Kenya was shocked recently when word spread on social media that a 21-year-old woman had 102 million Kenyan Shillings (about $900,000) deposited in her bank account. It was revealed that the money was a present from the lady’s cryptonaire partner, Marc De Mesel. The cryptonaire explained on his YouTube channel that the money was part of the profits he had made trading and that he had given it to her account in various transactions, taking into mind the applicable laws and regulations.
However, under the provisions of the Proceeds of Crime and Anti-Money Laundering Act, 2009, the Asset Recovery Agency filed an application in the High Court (Anti-corruption and Economic Crimes Division) seeking Preservation Orders for the money in the aforementioned bank account (POCLAMA).
The injunction was issued and will be in effect for 90 days to allow the Agency to perform its investigations and determine the source of the funds.
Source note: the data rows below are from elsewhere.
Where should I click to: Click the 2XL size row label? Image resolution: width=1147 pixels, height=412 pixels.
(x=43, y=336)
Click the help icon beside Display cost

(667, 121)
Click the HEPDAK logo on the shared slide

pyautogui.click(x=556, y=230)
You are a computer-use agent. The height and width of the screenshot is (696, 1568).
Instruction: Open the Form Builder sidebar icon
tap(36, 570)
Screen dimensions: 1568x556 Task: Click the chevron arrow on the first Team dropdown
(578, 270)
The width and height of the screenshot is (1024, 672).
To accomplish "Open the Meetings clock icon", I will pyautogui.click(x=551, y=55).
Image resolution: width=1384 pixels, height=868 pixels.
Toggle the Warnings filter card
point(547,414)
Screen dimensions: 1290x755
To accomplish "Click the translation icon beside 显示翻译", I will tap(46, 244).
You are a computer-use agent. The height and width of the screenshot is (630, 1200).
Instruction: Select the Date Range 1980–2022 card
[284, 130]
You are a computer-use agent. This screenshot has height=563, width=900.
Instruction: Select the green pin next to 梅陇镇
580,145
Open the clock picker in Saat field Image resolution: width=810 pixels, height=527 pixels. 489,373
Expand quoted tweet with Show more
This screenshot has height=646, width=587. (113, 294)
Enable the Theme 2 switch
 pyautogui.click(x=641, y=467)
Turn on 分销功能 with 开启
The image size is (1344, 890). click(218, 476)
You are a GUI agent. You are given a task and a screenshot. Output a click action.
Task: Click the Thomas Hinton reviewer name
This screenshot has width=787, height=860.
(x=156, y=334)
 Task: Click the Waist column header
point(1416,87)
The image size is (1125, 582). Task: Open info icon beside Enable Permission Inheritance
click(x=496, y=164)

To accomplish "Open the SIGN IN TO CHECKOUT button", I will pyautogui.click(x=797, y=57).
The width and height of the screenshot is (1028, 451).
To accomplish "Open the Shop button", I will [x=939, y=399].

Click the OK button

Various challenges in the blockchain and crypto realm are highlighted in this scenario:
- The case for bitcoin as laid out in the Whitepaper by Satoshi
- Laws that regulate the transmission of money
- Claims that bitcoin facilitates crime with the aim of discouraging any form of investments
Satoshi developed a mechanism that allows parties to make online payments without the use of financial institutions. These institutions are recognized as trusted partners in transactions under the traditional system, and they function within various constraints imposed by governments.
Take for example, in Kenya, banks are required to:
- Conduct customer due diligence on their clients
- Keep a record of all business transactions and parties involved with their clients as per the POCLAMA
Other stipulations include:
- Stating the source of funds when depositing or transferring a certain amount
- Disclosing particulars of the transacting parties when required
- In some circumstances, obtaining approvals to make certain money transmissions
Without a doubt, if the parties had utilized crypto exchanges and wallets to conduct the transfer and store the money, they would not be in this situation today, dealing with agents and police officers raiding their homes, arresting them, and revealing their identities.
Because the public keys are anonymous, Bitcoin is considered a permission-less system that assures transaction privacy. Most crucially, because crypto exchanges are not formally recognized as reporting institutions, they are not required to monitor and disclose the activity of their customers to regulators. However, regulators are concerned about the possibilities created by the system, particularly since the transactions are anonymous. There have been worrisome rumors that the anonymity provides a platform for criminals to launder money, transfer proceeds from illicit activity, and finance criminal acts like terrorism.
Some exchanges have taken notice of this and established a set of guidelines relating to Know Your Customer (KYC) processes for identifying and verifying their clients, as well as Anti-Money Laundering rules that span multiple countries to create a system for compliance with the Financial Action Task Force.
As such instances are projected to become more common in the crypto community, participants must understand how preservation orders, also known as freezing orders or asset freezing, are granted and reviewed.
The orders are gazetted once the agency seeks to the court for them to be granted, and the Court grants them. They are effective for 90 days after being gazetted unless the Agency seeks seizure orders for the property that was frozen. The other party can, however, file an application to have the orders revised or varied on the grounds that he or she has been deprived of a means to provide for his or her living expenses, and that the undue hardship caused as a result outweighs the risk that the property will be looted, destroyed, or transferred.
They can also show that the preservation order is malicious, that it is based on bad faith, and that it is an abuse of authority or court processes.
After the Agency submits evidence before the court, the court must assess if the property includes proceeds of crime or money laundering.
Millions of people now have legitimate sources of income thanks to blockchain technology and cryptocurrencies, and they should be acknowledged as such. Regulators have the responsibility of ensuring that public funds are preserved, and they should do so while remembering that everyone is presumed innocent until proven guilty in the eyes of the law.